— begin Document passage —
H2O-Danube3 Technical Report

Pascal Pfeiffer, Philipp Singer, Yauhen Babakhin, Gabor Fodor, Nischay Dhankhar, Sri Satish Ambati

2024-07-15

Summary

This paper introduces H2O-Danube3, a series of small language models designed for efficient processing on devices like smartphones, trained on large datasets to perform well in various tasks.

What's the problem?

Many existing language models are too large and require powerful hardware to run, making them impractical for everyday use on mobile devices. Additionally, these models often need extensive computational resources to be fine-tuned for specific tasks, which can be expensive and time-consuming.

What's the solution?

H2O-Danube3 consists of two models: H2O-Danube3-4B, trained on 6 trillion tokens, and H2O-Danube3-500M, trained on 4 trillion tokens. These models are pre-trained using a mix of high-quality web data in three stages and then fine-tuned for chat purposes. The compact design allows them to run efficiently on modern smartphones without needing expensive GPUs. They have been shown to perform competitively across various academic and chat benchmarks.
— end Document passage —
— begin Material supplied —
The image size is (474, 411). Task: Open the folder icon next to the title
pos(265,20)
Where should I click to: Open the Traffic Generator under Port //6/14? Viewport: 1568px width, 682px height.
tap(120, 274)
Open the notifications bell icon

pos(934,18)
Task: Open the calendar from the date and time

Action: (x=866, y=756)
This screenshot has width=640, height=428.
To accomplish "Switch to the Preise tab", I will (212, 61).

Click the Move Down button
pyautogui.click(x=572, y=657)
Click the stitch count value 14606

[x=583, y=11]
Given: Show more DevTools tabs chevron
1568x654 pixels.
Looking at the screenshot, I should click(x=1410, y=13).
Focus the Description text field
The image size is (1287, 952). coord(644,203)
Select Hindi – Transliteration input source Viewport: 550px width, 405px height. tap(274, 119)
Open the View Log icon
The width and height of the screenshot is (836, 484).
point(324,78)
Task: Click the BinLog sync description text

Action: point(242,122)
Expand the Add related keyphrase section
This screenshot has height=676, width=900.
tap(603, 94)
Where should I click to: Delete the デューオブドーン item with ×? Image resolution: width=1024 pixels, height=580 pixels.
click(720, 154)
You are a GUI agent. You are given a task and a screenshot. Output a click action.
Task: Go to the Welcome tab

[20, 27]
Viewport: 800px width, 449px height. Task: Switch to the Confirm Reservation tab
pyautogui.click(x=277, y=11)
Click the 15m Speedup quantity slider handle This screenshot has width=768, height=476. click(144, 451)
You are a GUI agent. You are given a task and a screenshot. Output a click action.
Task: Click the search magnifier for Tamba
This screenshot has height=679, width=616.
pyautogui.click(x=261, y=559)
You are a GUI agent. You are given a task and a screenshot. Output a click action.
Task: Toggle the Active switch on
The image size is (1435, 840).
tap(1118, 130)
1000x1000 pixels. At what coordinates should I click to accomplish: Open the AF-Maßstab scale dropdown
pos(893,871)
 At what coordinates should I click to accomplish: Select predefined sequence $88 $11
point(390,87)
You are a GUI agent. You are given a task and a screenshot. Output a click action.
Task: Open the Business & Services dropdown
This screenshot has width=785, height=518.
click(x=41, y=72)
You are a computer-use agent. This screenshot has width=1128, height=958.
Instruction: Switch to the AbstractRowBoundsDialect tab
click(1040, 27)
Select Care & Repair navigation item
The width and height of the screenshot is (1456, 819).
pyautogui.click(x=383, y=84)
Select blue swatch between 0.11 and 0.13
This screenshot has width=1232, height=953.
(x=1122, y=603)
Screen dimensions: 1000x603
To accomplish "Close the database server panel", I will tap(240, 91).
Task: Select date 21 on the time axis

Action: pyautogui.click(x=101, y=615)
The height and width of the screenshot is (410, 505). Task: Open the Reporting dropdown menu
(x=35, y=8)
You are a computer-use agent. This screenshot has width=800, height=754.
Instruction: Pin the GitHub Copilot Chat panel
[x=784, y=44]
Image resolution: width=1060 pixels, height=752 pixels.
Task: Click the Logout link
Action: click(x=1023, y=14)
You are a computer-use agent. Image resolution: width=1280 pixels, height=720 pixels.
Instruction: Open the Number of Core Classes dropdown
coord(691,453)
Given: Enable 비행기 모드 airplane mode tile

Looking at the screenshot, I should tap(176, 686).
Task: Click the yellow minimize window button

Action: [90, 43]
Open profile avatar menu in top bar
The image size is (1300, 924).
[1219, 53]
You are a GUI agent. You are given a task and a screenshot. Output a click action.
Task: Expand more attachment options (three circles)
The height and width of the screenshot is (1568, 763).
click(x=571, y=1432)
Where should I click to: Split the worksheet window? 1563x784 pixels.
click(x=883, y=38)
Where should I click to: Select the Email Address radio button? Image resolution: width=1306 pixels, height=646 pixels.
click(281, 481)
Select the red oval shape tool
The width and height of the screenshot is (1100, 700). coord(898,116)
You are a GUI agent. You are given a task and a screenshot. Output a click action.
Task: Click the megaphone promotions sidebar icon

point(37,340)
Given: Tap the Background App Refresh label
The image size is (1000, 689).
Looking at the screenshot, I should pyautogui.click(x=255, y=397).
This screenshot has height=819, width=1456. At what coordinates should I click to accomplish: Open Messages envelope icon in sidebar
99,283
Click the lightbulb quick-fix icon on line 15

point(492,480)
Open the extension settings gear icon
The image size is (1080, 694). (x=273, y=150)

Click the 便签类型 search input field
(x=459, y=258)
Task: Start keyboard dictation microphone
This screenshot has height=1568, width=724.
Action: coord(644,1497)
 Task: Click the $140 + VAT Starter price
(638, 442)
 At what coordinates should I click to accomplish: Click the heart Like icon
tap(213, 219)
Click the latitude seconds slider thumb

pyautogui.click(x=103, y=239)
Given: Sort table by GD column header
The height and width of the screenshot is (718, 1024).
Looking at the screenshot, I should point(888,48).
— end Material supplied —
> [Exercise instructions]
Answer these questions using the H2O-Danube3 report above:
1. What date is given for the report?
2. On what kind of devices does the report say many existing language models are impractical for everyday use?
3. How many tokens was H2O-Danube3-500M trained on?

> [Result of the task]
1. 2024-07-15
2. Mobile devices
3. 4 trillion tokens